In Domain-Driven Design, the Shared Kernel is code that more than one bounded context depends on. The contract between the shared kernel code and its dependents is that the shared kernel code doesn't change unless all downstream dependencies agree with the change. Often it's one team maintaining the shared kernel and its dependent projects, in which case this is pretty easy, but in larger organizations there may be an approval process involving several teams. When updates do occur, they should be decoupled from dependencies such that they can pull in the update when they're ready. This enables updating the shared kernel code without having to test and update every downstream dependency immediately.
In .NET, one way to gain the ability to have dependent projects pull in the latest updates to the shared kernel whenever they're ready is to use a Nuget package. Any time an update is made to the shared kernel, its package should be updated and its version updated.

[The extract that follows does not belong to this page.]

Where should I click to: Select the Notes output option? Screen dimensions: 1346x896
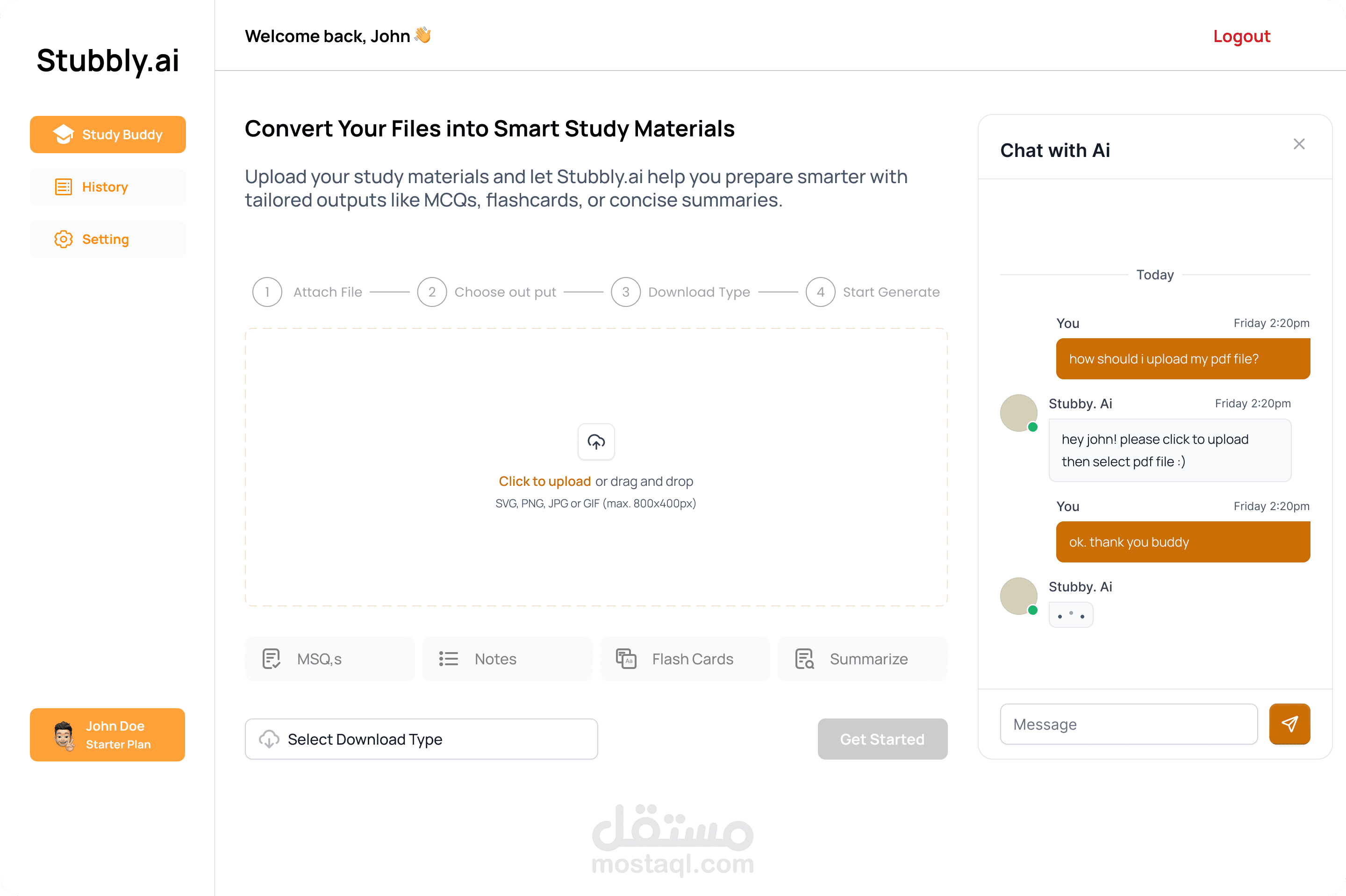click(x=508, y=659)
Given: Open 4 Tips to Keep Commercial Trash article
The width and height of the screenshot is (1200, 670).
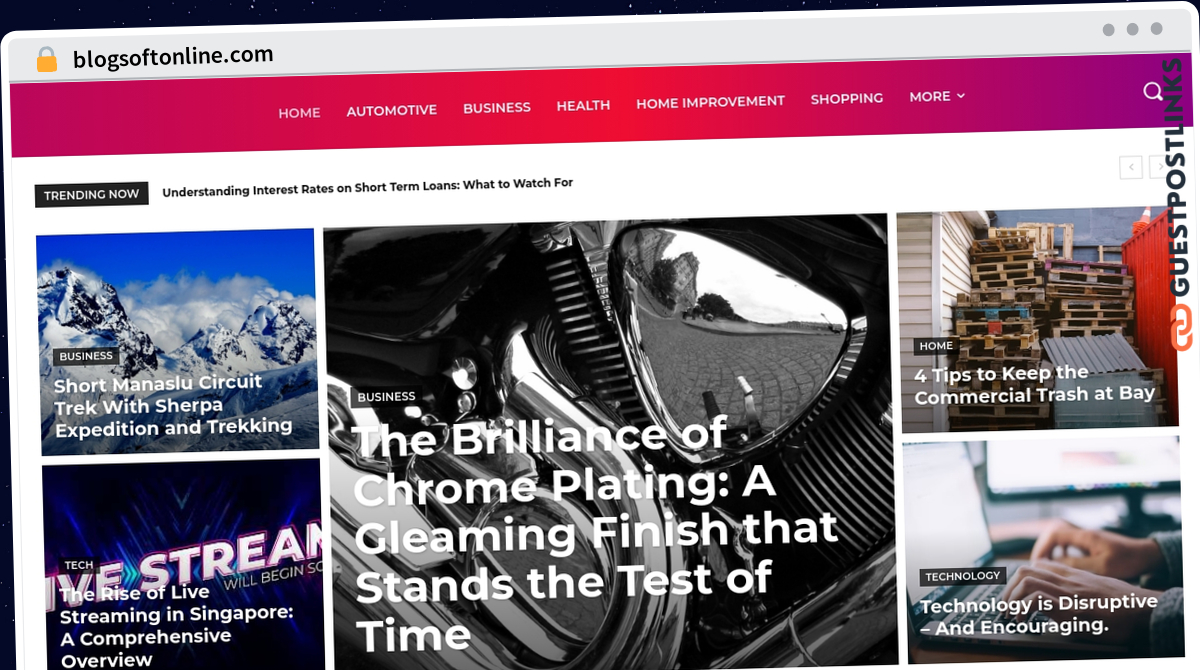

For example, you might initially have Acme.SharedKernel version 1.0.0, which two projects reference. Project A needs additional functionality, and it's agreed to place it in the shared kernel. A new package is published, with version 1.0.1. Project A updates its version of the package to require 1.0.1 and is able to be deployed. Project B continues to depend on version 1.0.0 and can continue with development and/or remain deployed using this version. Project B can choose when and how often to update which version of the shared kernel package it uses.
If you follow this approach, there are a few things that you may find helpful. First, use continuous integration for your shared kernel library. When you make updates to it, the automated build should compile it, run tests (yes, it should have tests), update its version number, and publish it. This ensures you have a consistent process, which is important especially when we're talking about deploying versioned packages. Next, you'll want to have a way to share the package between your developers and build machines. One nice thing about Nuget is that any file share can serve as a Nuget server, so at a minimum you can simply drop versioned nupkg files into a particular file share. Alternately, you can use an actual Nuget server, such as one built into Jetbrains TeamCity or VSTS/Azure DevOps. You can use a cloud-based solution like myget, if you prefer. In any case, you simply need a way to distibute your shared, versioned packages.
With these fairly small pieces in place, you should find that you're able to decoupled your shared kernel package from its dependents such that you can make updates to it as required and pull in those updates only as needed by each dependency. You should also find that, being a separate solution with a separate automated build, it's less likely that developers will make cavalier changes to the shared kernel, so it should become more stable by default and should only be updated when truly needed by its downstream dependencies. And of course, you should do whatever you can to minimize the things your shared kernel code depends on, since it's going to be depended on by most of your applications. Keep it lightweight and don't depend on anything from it that you can avoid.